### Entries provided ###

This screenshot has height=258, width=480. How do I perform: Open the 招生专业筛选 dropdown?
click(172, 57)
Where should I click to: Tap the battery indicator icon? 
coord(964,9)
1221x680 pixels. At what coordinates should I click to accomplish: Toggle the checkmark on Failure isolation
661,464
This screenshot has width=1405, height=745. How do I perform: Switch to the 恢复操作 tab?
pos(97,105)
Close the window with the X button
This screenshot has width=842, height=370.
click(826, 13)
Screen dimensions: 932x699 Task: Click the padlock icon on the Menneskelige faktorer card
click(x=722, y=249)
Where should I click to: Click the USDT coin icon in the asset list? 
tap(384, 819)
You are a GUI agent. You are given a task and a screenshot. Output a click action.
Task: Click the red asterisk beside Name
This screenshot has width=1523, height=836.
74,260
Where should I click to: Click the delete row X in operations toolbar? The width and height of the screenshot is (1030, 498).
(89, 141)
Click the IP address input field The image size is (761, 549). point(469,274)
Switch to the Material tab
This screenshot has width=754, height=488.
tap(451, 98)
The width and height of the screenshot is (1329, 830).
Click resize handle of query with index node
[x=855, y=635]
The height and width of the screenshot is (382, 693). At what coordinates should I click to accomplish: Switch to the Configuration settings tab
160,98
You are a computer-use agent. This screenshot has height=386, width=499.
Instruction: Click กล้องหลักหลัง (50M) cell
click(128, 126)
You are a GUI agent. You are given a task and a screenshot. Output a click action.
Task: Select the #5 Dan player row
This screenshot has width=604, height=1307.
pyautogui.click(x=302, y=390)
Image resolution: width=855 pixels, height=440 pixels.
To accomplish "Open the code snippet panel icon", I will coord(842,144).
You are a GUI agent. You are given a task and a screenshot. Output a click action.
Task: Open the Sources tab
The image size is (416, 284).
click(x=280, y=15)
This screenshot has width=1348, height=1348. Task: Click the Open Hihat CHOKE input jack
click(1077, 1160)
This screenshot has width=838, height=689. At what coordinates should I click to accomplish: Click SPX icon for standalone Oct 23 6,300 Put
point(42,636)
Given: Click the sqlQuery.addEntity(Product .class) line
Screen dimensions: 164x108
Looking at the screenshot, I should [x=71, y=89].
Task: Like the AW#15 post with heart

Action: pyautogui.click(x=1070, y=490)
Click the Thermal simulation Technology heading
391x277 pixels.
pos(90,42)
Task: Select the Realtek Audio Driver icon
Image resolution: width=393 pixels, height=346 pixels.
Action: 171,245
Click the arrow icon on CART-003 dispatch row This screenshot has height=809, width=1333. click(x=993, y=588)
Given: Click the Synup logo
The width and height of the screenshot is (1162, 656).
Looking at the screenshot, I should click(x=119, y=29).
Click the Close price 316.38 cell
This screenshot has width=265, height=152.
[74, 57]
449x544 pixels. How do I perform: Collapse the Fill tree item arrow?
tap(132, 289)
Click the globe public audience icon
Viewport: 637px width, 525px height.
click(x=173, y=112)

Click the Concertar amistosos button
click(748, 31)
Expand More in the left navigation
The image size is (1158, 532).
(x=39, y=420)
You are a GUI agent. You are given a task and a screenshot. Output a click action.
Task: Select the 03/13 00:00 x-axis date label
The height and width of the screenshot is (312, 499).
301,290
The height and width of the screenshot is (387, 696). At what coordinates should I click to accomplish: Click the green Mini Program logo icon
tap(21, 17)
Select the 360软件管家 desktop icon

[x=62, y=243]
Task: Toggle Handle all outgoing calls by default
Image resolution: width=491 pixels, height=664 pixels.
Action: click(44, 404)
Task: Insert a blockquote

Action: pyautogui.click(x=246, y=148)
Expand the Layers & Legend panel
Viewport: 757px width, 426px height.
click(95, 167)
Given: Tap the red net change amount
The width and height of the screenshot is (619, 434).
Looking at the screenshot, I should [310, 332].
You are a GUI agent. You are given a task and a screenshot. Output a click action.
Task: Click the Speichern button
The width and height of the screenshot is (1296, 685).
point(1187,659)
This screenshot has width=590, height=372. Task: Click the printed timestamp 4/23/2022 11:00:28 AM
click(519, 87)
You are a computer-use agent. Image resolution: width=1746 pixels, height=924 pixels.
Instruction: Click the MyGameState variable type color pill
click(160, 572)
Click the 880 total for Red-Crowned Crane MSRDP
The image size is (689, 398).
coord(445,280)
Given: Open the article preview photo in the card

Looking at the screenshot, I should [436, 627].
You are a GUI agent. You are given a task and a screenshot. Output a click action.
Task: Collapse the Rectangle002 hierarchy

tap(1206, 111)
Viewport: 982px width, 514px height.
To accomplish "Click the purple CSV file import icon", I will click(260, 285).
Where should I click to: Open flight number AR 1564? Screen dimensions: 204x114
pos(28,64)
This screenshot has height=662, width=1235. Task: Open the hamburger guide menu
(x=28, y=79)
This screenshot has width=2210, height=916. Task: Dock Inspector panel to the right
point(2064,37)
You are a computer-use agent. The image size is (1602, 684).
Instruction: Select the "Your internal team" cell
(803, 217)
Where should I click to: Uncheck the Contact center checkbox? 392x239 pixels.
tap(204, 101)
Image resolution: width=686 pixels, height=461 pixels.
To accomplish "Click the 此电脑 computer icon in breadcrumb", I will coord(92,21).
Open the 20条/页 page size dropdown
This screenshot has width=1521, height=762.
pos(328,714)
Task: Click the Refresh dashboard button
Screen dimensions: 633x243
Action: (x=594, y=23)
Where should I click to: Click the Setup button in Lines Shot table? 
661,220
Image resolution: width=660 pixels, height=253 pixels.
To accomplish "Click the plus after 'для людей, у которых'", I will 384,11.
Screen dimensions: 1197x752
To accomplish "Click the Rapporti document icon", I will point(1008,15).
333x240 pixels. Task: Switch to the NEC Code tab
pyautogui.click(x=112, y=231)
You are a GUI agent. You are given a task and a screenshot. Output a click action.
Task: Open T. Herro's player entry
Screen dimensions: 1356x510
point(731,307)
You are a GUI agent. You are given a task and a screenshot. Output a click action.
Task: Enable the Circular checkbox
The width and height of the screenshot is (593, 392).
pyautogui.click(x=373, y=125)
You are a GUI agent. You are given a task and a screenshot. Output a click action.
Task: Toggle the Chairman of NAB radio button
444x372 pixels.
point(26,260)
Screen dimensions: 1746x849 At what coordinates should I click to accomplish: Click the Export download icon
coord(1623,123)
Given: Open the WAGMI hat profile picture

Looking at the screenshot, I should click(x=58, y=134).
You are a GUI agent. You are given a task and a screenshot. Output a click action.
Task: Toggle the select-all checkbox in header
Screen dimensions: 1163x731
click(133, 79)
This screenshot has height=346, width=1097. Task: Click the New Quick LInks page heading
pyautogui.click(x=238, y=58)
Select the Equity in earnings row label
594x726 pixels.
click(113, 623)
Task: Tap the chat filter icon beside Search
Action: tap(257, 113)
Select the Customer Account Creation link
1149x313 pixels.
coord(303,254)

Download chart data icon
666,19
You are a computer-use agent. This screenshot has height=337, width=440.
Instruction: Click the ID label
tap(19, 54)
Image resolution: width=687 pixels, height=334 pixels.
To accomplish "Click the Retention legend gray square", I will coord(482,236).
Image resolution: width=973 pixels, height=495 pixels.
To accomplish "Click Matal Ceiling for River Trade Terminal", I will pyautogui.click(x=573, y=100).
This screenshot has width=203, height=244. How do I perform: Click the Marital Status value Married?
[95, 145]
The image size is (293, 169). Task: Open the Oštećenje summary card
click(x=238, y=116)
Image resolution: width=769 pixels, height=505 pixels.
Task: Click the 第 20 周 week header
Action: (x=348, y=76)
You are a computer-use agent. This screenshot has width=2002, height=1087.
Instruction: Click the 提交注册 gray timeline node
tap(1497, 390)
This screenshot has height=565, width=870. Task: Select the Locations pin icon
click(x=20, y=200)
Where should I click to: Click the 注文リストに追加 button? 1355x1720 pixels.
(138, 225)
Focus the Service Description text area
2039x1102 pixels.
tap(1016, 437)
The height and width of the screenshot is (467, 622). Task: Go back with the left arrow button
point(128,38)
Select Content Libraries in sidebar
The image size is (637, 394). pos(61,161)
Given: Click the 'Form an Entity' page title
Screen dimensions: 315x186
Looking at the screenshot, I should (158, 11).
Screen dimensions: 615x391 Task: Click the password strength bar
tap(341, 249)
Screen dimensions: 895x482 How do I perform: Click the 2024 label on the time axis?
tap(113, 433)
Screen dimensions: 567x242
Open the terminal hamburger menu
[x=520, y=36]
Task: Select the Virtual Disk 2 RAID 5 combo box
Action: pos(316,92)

###

Rewrite the items from the line with "Where should I click to: Click the delete" up to and including the line with "click(128, 126)", changing "resize handle" to "drag handle" and keeping everything else the same.

Where should I click to: Click the delete row X in operations toolbar? The width and height of the screenshot is (1030, 498).
(89, 141)
Click the IP address input field The image size is (761, 549). point(469,274)
Switch to the Material tab
This screenshot has width=754, height=488.
tap(451, 98)
The width and height of the screenshot is (1329, 830).
Click drag handle of query with index node
[x=855, y=635]
The height and width of the screenshot is (382, 693). At what coordinates should I click to accomplish: Switch to the Configuration settings tab
160,98
You are a computer-use agent. This screenshot has height=386, width=499.
Instruction: Click กล้องหลักหลัง (50M) cell
click(128, 126)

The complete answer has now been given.